(Collected data)
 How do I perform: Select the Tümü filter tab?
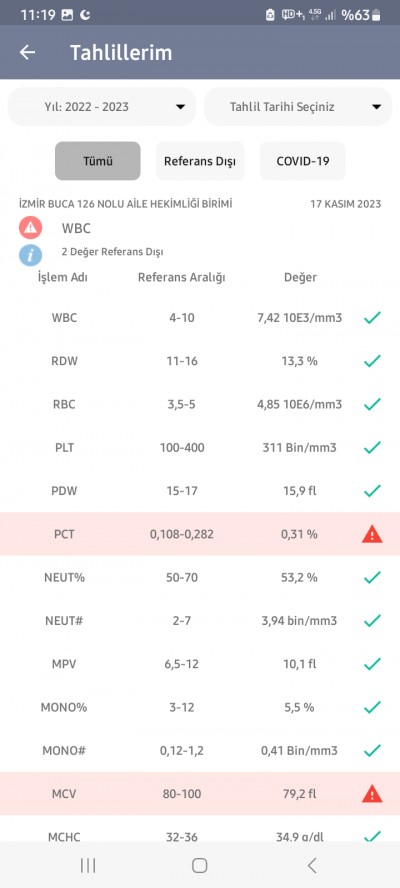[x=97, y=161]
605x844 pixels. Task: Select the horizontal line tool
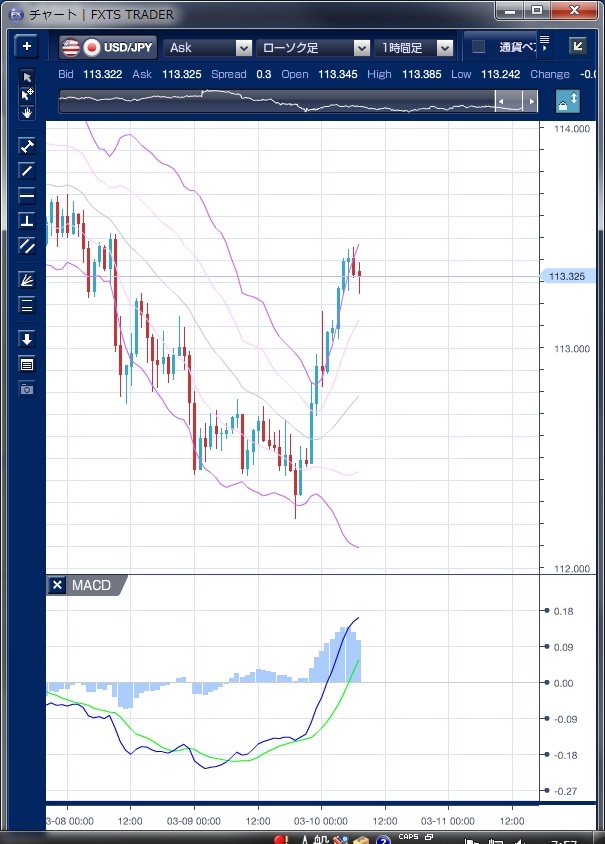coord(27,195)
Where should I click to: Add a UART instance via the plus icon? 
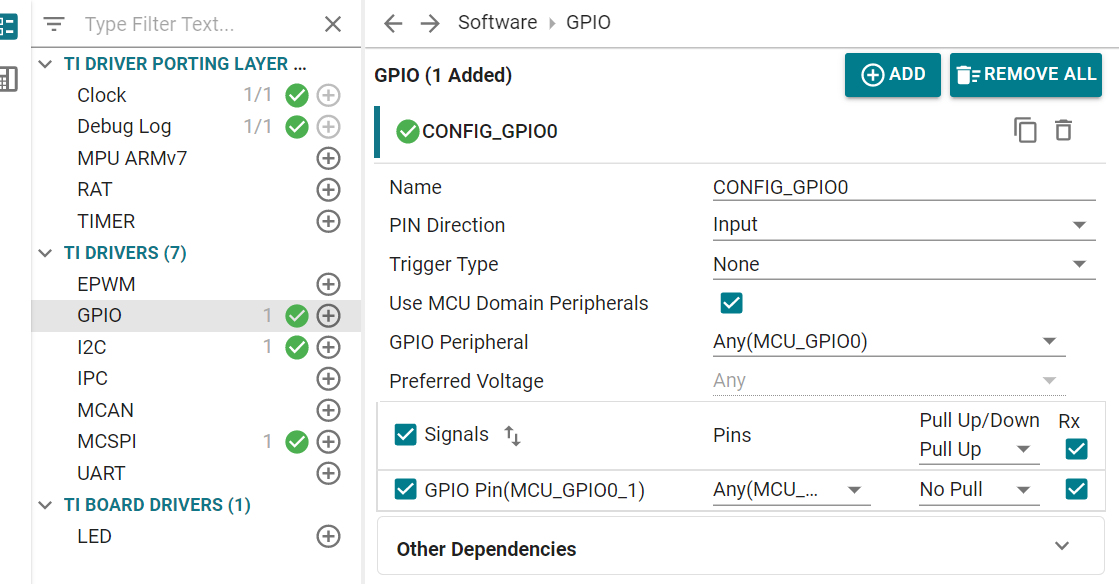point(328,473)
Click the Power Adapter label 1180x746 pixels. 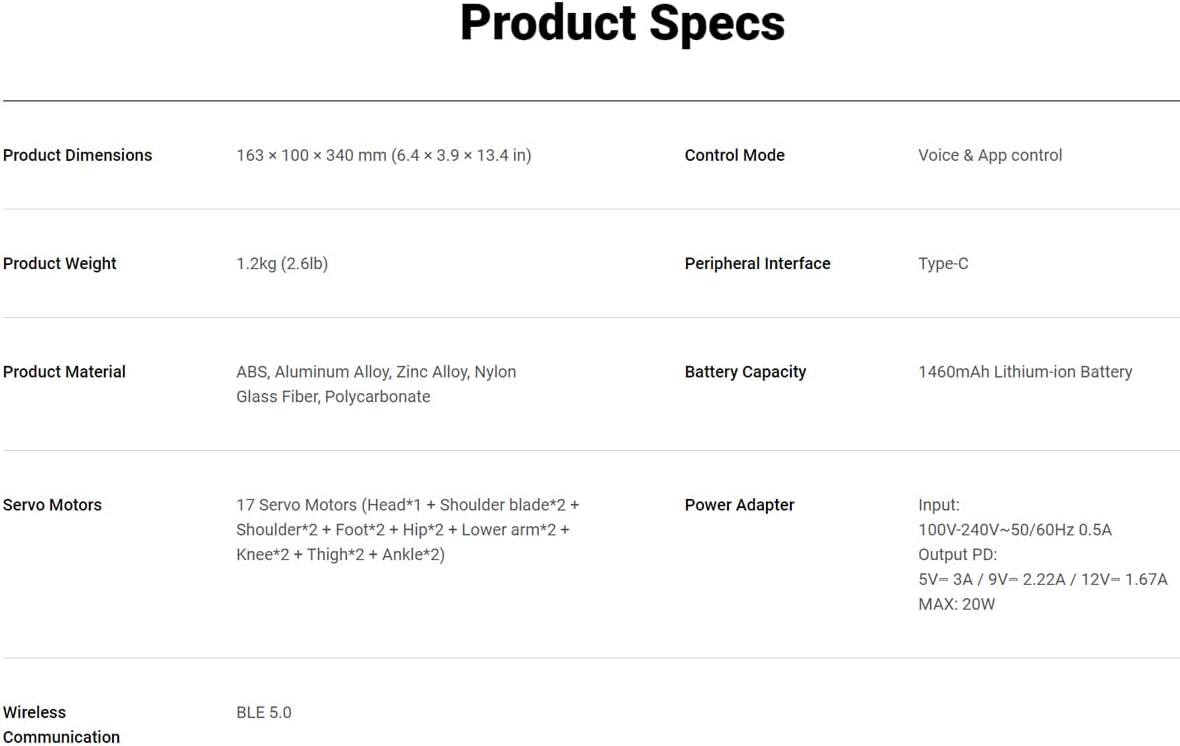point(739,504)
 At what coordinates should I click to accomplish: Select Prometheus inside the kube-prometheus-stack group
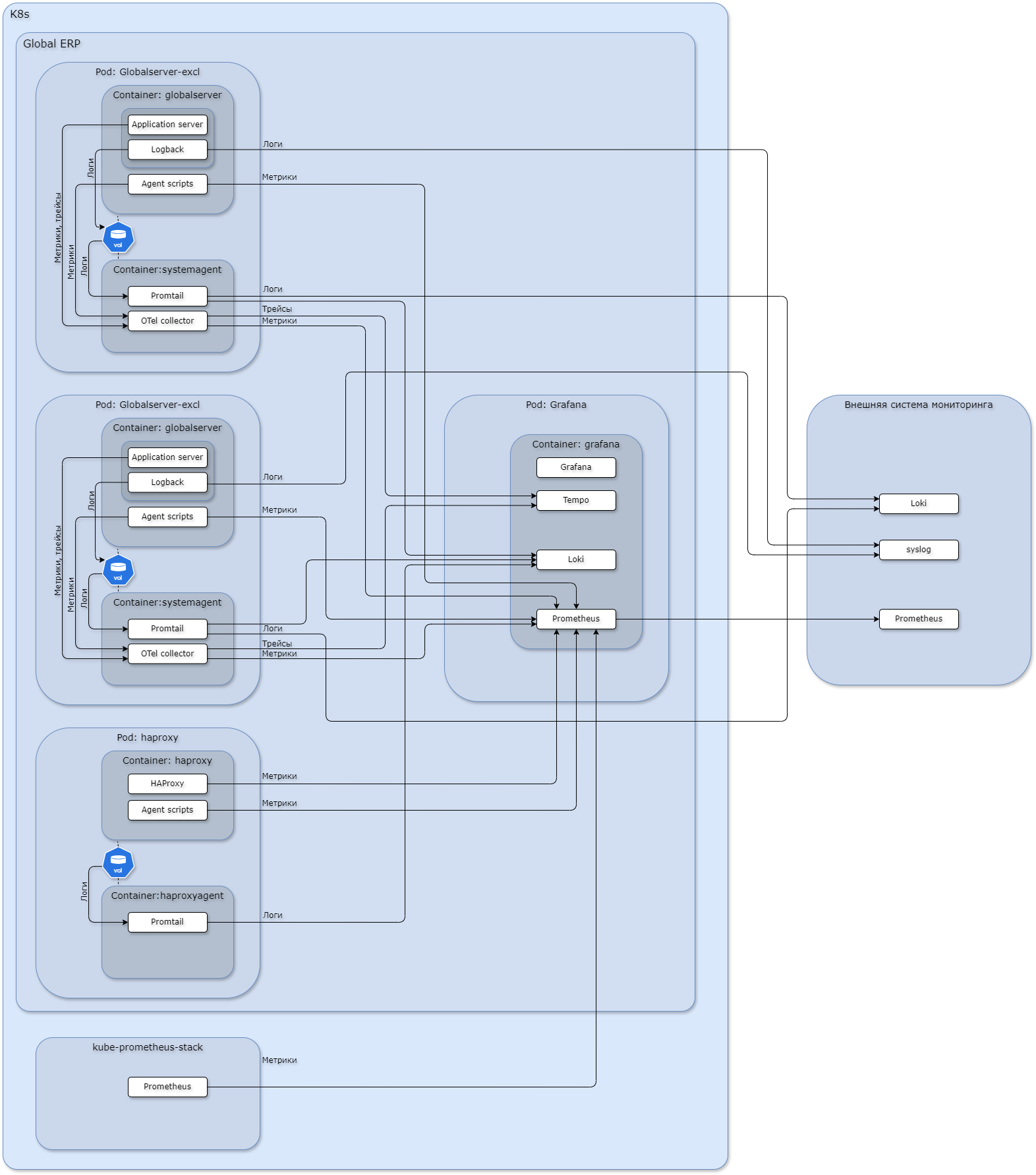(x=167, y=1087)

**PROBLEM STATEMENT**
Your copy should consist solely of the lines from the line containing "At what coordinates" through the last line of the records above, reproduced exactly, with the pictures left out.

**WRITTEN RESPONSE**
 At what coordinates should I click to accomplish: Select Prometheus inside the kube-prometheus-stack group
(x=167, y=1087)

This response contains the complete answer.